Friday, August 15, 2008

of Soul & Sneakers



from CRITICAL NOIR @ Vibe.com


Marvin Gaye's "song & dance" for Nike

by Mark Anthony Neal

Moments before the start of National Basketball Association's annual All-Star Game in February of 1983, the legendary Soul singer Marvin Gaye took center court at the Los Angeles Forum to perform the "Star Spangled Banner." . Armed with only a first generation drum machine (programmed the day before by Gordon Banks), his own vocal genius and the legacy African-American protest, Gaye offered the most soulful rendition of the National Anthem that most Americans had ever heard. That singular moment in Gaye's career has been recaptured in a recent Nike commercial featuring the so-called Olympic "Redeem Team."
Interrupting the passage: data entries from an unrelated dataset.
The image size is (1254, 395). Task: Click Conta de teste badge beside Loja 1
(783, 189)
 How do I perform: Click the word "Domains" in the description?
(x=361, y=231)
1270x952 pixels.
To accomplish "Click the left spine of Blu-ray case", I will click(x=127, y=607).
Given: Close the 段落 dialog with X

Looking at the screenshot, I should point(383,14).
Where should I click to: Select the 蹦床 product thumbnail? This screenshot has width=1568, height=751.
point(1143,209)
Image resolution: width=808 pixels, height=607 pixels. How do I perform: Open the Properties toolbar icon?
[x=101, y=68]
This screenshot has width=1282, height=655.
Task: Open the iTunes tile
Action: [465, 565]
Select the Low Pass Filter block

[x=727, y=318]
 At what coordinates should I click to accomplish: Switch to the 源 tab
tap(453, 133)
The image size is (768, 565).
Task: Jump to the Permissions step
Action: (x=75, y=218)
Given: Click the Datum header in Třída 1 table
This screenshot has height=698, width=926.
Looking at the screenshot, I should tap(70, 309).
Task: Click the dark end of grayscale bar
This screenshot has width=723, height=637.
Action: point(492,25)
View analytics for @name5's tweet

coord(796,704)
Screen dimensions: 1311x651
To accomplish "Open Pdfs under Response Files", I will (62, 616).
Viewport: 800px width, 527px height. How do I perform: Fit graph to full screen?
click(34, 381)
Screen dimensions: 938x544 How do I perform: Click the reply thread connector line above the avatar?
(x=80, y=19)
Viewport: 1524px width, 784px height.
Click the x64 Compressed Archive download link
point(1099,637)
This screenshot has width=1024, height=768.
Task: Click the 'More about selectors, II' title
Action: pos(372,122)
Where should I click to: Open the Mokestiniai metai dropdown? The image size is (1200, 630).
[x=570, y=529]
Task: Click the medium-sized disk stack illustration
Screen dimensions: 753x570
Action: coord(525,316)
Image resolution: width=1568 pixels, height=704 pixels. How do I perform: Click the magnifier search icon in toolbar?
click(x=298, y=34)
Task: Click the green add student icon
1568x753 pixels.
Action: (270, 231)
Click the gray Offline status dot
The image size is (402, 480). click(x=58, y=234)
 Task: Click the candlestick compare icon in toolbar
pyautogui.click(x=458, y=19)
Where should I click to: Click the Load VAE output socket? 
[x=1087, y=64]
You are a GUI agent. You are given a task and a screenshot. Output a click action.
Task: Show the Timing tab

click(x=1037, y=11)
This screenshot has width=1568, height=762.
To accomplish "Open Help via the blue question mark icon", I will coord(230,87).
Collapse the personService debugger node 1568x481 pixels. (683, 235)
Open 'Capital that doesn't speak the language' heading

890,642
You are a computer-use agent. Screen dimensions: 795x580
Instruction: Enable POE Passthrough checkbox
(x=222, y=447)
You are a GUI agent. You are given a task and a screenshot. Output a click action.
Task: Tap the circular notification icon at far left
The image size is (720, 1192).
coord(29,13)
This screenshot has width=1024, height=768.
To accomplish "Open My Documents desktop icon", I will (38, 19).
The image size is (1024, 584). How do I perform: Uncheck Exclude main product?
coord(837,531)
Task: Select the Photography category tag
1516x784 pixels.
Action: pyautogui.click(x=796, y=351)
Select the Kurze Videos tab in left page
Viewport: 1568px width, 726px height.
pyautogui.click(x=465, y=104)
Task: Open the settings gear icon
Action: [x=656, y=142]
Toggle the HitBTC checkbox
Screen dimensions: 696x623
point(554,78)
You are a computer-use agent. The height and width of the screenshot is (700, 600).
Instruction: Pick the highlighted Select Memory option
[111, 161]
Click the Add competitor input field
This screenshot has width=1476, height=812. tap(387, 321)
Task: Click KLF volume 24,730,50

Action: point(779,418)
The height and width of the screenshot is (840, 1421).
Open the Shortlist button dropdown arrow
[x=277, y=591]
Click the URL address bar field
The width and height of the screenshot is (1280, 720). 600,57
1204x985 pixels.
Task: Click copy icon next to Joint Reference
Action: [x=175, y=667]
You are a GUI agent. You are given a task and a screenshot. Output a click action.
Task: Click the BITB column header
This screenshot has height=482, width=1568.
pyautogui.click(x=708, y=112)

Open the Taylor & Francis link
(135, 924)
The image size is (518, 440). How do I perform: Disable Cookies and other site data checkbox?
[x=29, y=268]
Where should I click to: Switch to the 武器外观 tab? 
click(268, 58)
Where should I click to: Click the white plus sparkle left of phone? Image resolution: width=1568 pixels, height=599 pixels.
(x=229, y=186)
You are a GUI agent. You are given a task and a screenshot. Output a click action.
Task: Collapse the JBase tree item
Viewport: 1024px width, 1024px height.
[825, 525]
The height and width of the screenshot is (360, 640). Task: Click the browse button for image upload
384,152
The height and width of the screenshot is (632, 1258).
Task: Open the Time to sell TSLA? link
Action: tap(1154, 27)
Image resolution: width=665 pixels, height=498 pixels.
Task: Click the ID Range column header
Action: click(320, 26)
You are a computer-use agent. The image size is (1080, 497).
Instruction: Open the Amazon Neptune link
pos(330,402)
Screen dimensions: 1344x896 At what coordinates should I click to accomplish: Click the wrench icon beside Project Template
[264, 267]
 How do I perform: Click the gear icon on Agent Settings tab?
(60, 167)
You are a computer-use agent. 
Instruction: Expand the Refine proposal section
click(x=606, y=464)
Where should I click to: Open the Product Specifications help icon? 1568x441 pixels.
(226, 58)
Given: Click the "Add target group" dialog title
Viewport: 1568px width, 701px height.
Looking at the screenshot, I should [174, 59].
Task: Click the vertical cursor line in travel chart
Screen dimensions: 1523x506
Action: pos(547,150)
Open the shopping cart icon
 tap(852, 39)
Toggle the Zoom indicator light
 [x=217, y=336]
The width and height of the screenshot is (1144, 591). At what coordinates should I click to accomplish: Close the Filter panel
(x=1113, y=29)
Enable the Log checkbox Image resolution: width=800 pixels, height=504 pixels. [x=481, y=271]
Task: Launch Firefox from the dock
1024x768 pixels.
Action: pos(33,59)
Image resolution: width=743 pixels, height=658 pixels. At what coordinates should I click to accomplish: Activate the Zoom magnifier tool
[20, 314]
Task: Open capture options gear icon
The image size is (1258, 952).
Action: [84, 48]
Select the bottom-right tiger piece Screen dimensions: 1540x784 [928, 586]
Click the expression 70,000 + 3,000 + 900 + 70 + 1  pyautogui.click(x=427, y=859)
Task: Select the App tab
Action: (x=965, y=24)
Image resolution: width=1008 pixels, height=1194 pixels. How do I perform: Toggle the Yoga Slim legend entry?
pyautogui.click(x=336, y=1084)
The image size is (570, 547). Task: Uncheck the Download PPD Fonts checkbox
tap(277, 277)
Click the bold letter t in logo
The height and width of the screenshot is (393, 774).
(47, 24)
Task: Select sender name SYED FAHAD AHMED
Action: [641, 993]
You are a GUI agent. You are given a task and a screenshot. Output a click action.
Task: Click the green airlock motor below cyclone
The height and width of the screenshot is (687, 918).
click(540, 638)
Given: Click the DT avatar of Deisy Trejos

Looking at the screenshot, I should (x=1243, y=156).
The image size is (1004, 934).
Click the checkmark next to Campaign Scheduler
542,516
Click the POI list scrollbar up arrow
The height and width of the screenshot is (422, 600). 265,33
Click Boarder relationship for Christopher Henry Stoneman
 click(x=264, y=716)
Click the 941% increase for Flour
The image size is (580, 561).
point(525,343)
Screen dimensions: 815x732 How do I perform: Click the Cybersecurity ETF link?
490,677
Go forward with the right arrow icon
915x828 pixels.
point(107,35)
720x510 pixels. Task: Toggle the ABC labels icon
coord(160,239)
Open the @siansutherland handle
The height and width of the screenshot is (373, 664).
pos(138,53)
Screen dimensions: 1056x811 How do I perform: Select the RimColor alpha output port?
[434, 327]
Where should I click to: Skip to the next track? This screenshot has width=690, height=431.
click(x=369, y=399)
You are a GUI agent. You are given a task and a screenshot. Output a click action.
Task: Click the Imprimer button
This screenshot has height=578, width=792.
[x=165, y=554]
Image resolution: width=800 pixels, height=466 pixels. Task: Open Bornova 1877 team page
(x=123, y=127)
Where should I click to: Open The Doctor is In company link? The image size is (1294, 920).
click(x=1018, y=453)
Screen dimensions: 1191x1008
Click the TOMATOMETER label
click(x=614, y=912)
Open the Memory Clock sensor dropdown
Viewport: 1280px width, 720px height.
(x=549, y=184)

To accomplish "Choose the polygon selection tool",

Give Nike credit for mining the digital crates of Black American culture to make explicit comment on the hegemony of basketball, black music and their products in the world. It's difficult to watch images of Kobe Bryant, Lebron James, Dwayne Wade and Carmelo Anthony juxtaposed to classic footage of Marvin Gaye and not get warm fuzzies about America's role in the world and the position of black athletes and artists as ambassadors. The Nike commercial succeeds in part because it forces us to forget the silence of these same athletes on issues like China's support of the Sudanese government and Nike's own labor practices.